## Consigne
Modifiez le passage du billet sur les huit ans du blog allant de « À l'époque il » jusqu'à « ne l'était alors. », en y remplaçant « protestations » par « réclamations ».

## Extrait
# # # #

Huit ans
29 août 2013
Ça fait huit ans ce jeudi que j'ai commencé à bloguer ici. Le tout premier billet faisait deux lignes, c'était plutôt comme un essai, une déclaration d'intention qui ne fut pas tenue :
"Une cuisine, Paris ou pas loin, des barreaux qui dans un sens protègent, dans l'autre enferment et de toutes façons étaient là d'avant, la silhouette d'Eugène ..."
Ou plutôt qui le fut dans un premier temps mais que les circonstances subies ne me permirent guère de tenir longtemps. L'année 2005/2006 fut en effet celle où ma vie me tomba sur la tête et si je vais bien à présent (1) et qu'en tout cas je suis guérie, fors une séquelle, du plus lourd des accidents de ce temps, je le dois en belle partie aux amis rencontrés grâce à l'écriture sur l'internet. Sans eux, j'aurais peut-être sombré (et je ne disposerai pas de l'outil sur lequel je tape ces mots, ce qui est indéniable, très concret).
Inévitablement, les petites choses légères et réconfortantes que j'espérais partager ont pris du plomb dans l'aile, j'ai même parfois dû déclarer forfait.
Je tenais déjà régulièrement un fotolog depuis le 29 juillet 2004, un mini-blog chez 20-six sur une histoire de changement d'auto et qui reste à rapatrier (2) et le "Sans nouvelles" écrit à raison d'une note par jour pendant la période du comité de soutien à Florence Aubenas et Hussein Hanoun, racontant une de mes (més)aventures de jeunesse et dont je ne désespère pas de faire un bref roman.
Mais voilà, bloguer, le faire réellement, le faire pour de bon, c'est avec Traces et trajets que ça a commencé.
À l'époque il ressemblait à ça (3)
Je trouvais (et trouve encore) le texte clair sur fond noir beaucoup plus lisible (à l'écran) (que du noir sur blanc). Seulement il s'est avéré que ce n'était pas l'avis général. Quand j'en ai eu le temps, j'ai fini par tenir compte des protestations.
Au bout d'un moment aussi, j'ai éprouvé le besoin d'être moins limitée en largeur d'affichage qu'on ne l'était alors.
Huit ans après, les choses commencent à devenir intéressantes : j'ai moi-même paisiblement oublié la teneur de la plupart de mes propres billets, alors c'est instructif de se relire, parfois carrément drôle, parfois un brin flippant (4). La ville où j'habite et que finalement je n'ai pas quittée pour celle de la piscine de mes rêves (5) a profondément changé. Les sociologues diraient qu'elle s'est gentrifiée.

# # # #

## Données

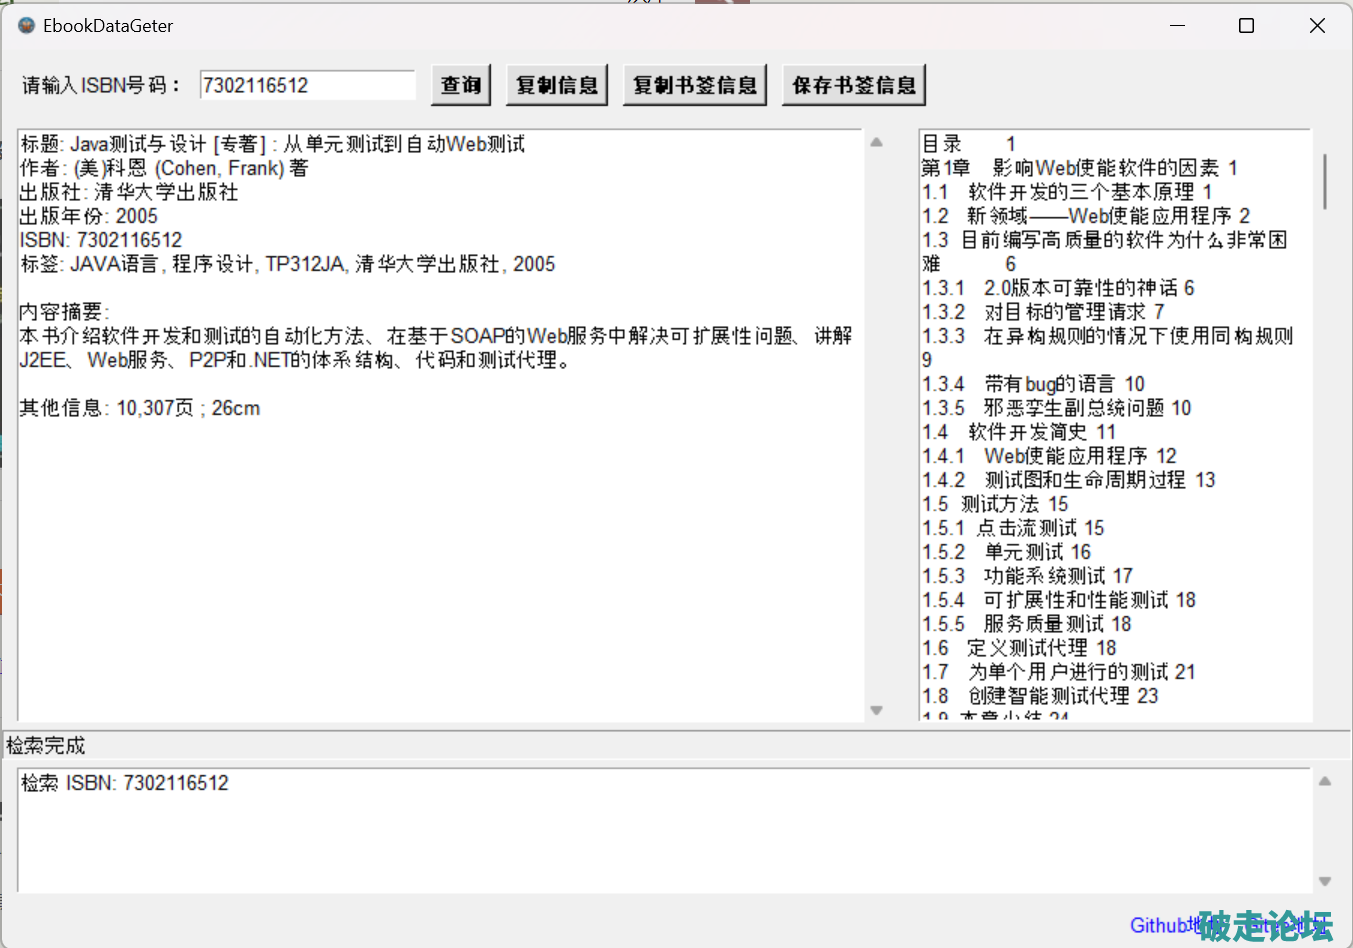Click the table of contents scrollbar thumb
The height and width of the screenshot is (948, 1353).
click(1325, 181)

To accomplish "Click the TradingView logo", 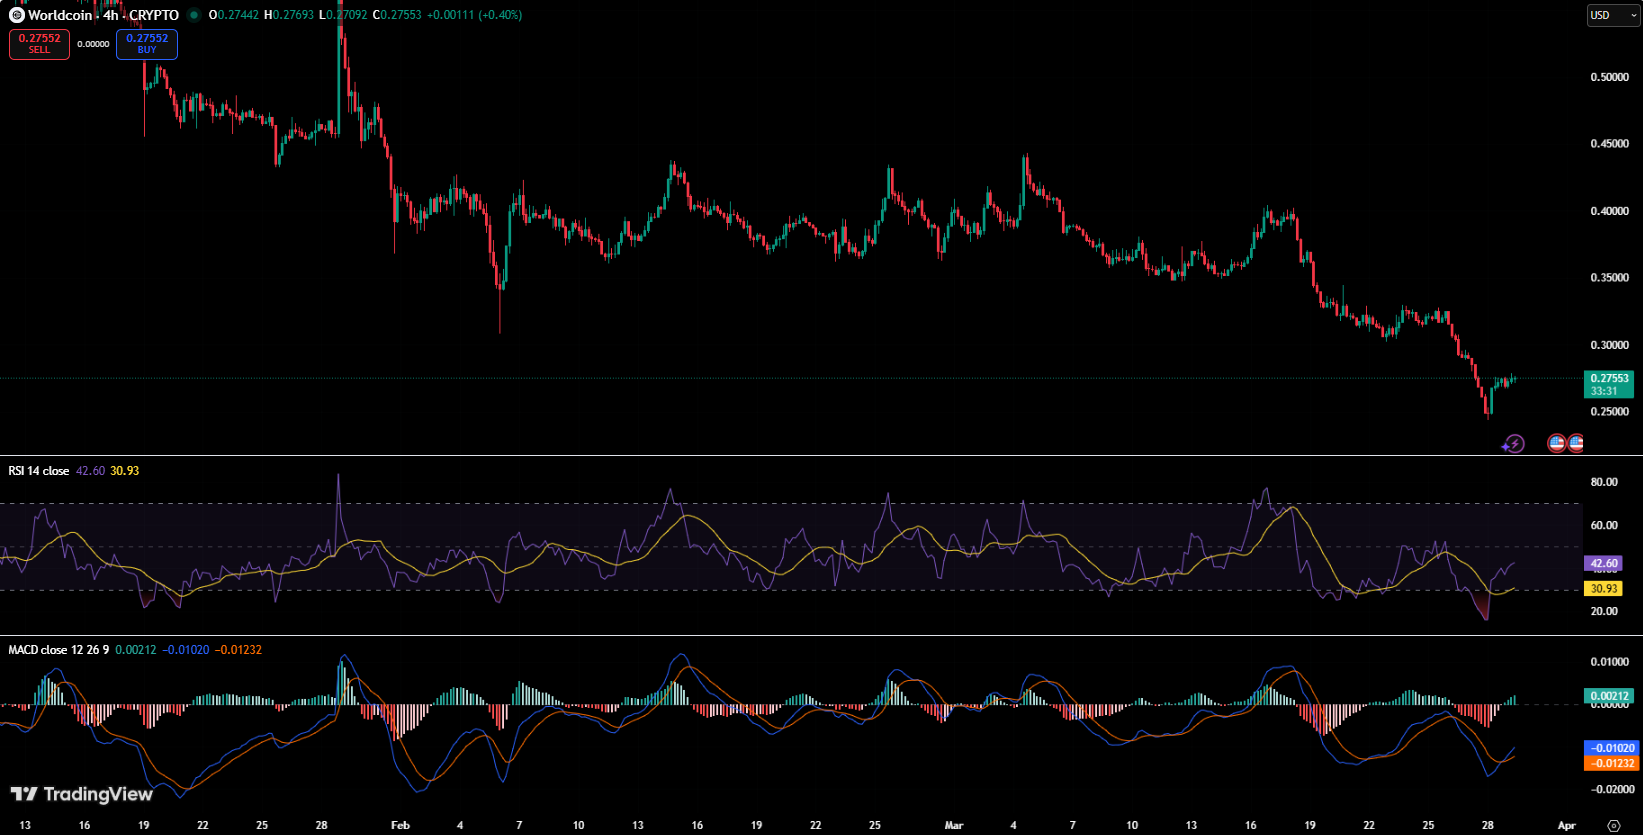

# # # #

## Réponse
À l'époque il ressemblait à ça (3)
Je trouvais (et trouve encore) le texte clair sur fond noir beaucoup plus lisible (à l'écran) (que du noir sur blanc). Seulement il s'est avéré que ce n'était pas l'avis général. Quand j'en ai eu le temps, j'ai fini par tenir compte des réclamations.
Au bout d'un moment aussi, j'ai éprouvé le besoin d'être moins limitée en largeur d'affichage qu'on ne l'était alors.